**Text section:**
◇ ◇ ◇ ◇ ◇ ◇ ◇
Octo consumes data exclusively in RLDS format (the TensorFlow Datasets format used by the Open X-Embodiment project). Each episode is a sequence of steps containing: RGB observations (256x256, one or two views), an action vector (typically 7-DoF end-effector deltas: dx, dy, dz, droll, dpitch, dyaw, gripper), a language instruction string, and episode metadata. The RLDS format requires specific dataset builders and tfrecord serialization -- Claru handles this conversion as part of our delivery pipeline.

For fine-tuning Octo on a new single-arm manipulator with a single task, 100-200 high-quality teleoperated demonstrations are typically sufficient to achieve strong performance. The Octo team's own experiments showed reliable fine-tuning with as few as 100 demonstrations on tasks like pick-and-place and drawer manipulation. For multi-task fine-tuning on a single robot, 200-500 demonstrations per task (across 3-10 tasks) is recommended. For cross-embodiment fine-tuning (adapting to a new robot form factor), 500-2,000 demonstrations provide enough coverage of the new action space.

Data quality requirements are strict. Observations must be temporally synchronized with actions within one control cycle (~100ms at 10 Hz). RGB images should be 256x256 after any cropping or resizing, captured from fixed camera positions within each task (camera position can vary across tasks). Actions must be expressed as end-effector deltas in the robot's base frame, with consistent units (meters for position, radians for orientation). Failed demonstrations or episodes with significant teleoperation artifacts (large discontinuities, gripper oscillation) should be filtered out before training.

Language instructions should be concise, descriptive, and consistent across demonstrations of the same task. For example, 'pick up the red block and place it on the plate' is better than 'do the thing with the block.' Octo's T5-based language encoder can handle paraphrased instructions, but consistency within a fine-tuning dataset helps convergence. For goal-image conditioning instead of language, the goal image should be a 256x256 RGB frame showing the desired final state of the scene.

How Claru Data Integrates with Octo

Claru delivers Octo-ready datasets in RLDS format with all the required metadata, tokenization-compatible preprocessing, and quality validation. Our pipeline handles the full conversion chain: raw teleoperation recordings are processed into RLDS-compatible tfrecord files with properly structured episode dictionaries containing observation tensors (256x256 RGB, one or two views), normalized 7-DoF action vectors, and paired language instructions.
◇ ◇ ◇ ◇ ◇ ◇ ◇
**Provided records:**
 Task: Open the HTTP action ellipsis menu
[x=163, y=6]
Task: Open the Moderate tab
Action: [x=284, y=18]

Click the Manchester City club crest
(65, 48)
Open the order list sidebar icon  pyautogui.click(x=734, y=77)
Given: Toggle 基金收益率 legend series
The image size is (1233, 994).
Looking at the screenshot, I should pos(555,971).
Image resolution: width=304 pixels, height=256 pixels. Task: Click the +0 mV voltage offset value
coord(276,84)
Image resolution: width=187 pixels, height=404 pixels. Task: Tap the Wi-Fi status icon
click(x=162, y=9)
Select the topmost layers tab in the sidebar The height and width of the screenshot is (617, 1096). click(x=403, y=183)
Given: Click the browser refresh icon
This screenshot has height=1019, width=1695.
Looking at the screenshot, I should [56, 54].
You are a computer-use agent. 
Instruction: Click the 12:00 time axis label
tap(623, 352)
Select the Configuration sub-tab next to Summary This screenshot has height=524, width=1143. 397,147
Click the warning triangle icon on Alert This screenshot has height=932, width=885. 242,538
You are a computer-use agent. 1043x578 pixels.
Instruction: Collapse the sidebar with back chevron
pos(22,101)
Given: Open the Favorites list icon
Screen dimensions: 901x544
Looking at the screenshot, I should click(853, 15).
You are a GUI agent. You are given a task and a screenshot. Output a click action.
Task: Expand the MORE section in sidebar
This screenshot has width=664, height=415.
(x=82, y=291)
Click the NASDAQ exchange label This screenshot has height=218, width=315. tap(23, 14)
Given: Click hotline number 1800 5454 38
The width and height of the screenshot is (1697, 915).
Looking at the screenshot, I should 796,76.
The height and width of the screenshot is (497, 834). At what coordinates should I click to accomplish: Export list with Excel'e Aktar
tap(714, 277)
◇ ◇ ◇ ◇ ◇ ◇ ◇
**Set tasks:**
**a)** Translate this sentence from the passage on Octo data requirements into Spanish: "Language instructions should be concise, descriptive, and consistent across demonstrations of the same task."
**b)** According to the passage on Octo data requirements, why should language instructions stay consistent within a fine-tuning dataset even though Octo can handle paraphrased instructions? Answer in one to three sentences.
**c)** Print the passage on Octo data requirements from "For fine-tuning Octo" up to and including "new action space.".

**Expected results:**
**a)** Las instrucciones de lenguaje deben ser concisas, descriptivas y consistentes en todas las demostraciones de la misma tarea.

**b)** Octo's T5-based language encoder can handle paraphrased instructions, but consistency within a fine-tuning dataset helps convergence.

**c)**
For fine-tuning Octo on a new single-arm manipulator with a single task, 100-200 high-quality teleoperated demonstrations are typically sufficient to achieve strong performance. The Octo team's own experiments showed reliable fine-tuning with as few as 100 demonstrations on tasks like pick-and-place and drawer manipulation. For multi-task fine-tuning on a single robot, 200-500 demonstrations per task (across 3-10 tasks) is recommended. For cross-embodiment fine-tuning (adapting to a new robot form factor), 500-2,000 demonstrations provide enough coverage of the new action space.